PASSAGE GIVEN:
________________________

In such cases, agreement of terms is a matter between the individual
and the permanent employer, while agreement of terms between an agency
and a hirer should be a purely contractual matter. The deregulatory
measures will further help the online sector, which found these
provisions particularly
restrictive.
The
regulations also remove the requirement for an advert to state whether
the agency placing it is acting as an employment agency or as an
employment business. Instead, the advert will simply state whether a
position is temporary or permanent—terms that are far more
likely to be understood by both candidates and
recruiters.
Let
me now turn to the amendments in respect of up-front fees. While we
know there are many workers who value the flexibility and choice that
agencies can offer, there are circumstances where agency workers can be
more vulnerable than their permanent counterparts. Sadly, that is the
case in some parts of the entertainment and modelling sector, where
there is a long history of abuse and exploitation of up-front fees by
unscrupulous
agencies.
The
regulations currently allow agencies in that sector to charge up-front
fees in certain limited circumstances in recognition of the industry's
long-established practice of using publications such as casting
directories as a means of introducing artistes to would-be clients.
Fees are generally charged in such circumstances to offset the cost of
producing the publication. There are many reputable agencies that
operate this business model and provide a valuable, well regarded
service and a legitimate route to
work.

________________________

DATASET CONTENT:
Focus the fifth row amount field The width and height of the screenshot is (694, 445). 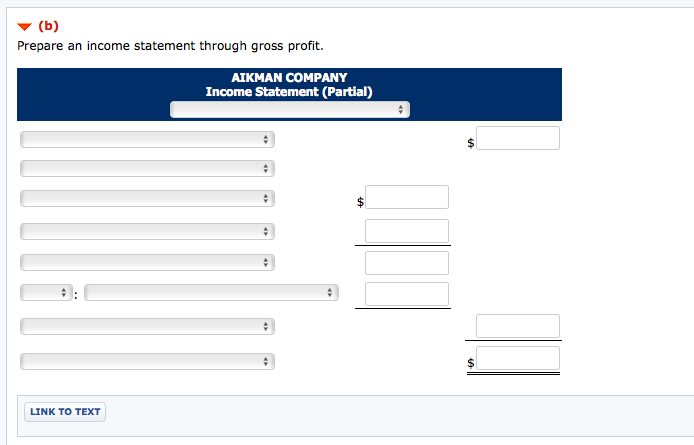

________________________

EXERCISE INSTRUCTIONS:
1) From the passage on employment agency rules above, copy the stretch from "In such cases, agreement" through "restrictive." word for word.
2) Translate this sentence from the passage on employment agency rules into Spanish: "Fees are generally charged in such circumstances to offset the cost of producing the publication."

RESPONSES FOR EACH TASK:
1)
In such cases, agreement of terms is a matter between the individual
and the permanent employer, while agreement of terms between an agency
and a hirer should be a purely contractual matter. The deregulatory
measures will further help the online sector, which found these
provisions particularly
restrictive.

2) Por lo general, en tales circunstancias se cobran tarifas para compensar el costo de producir la publicación.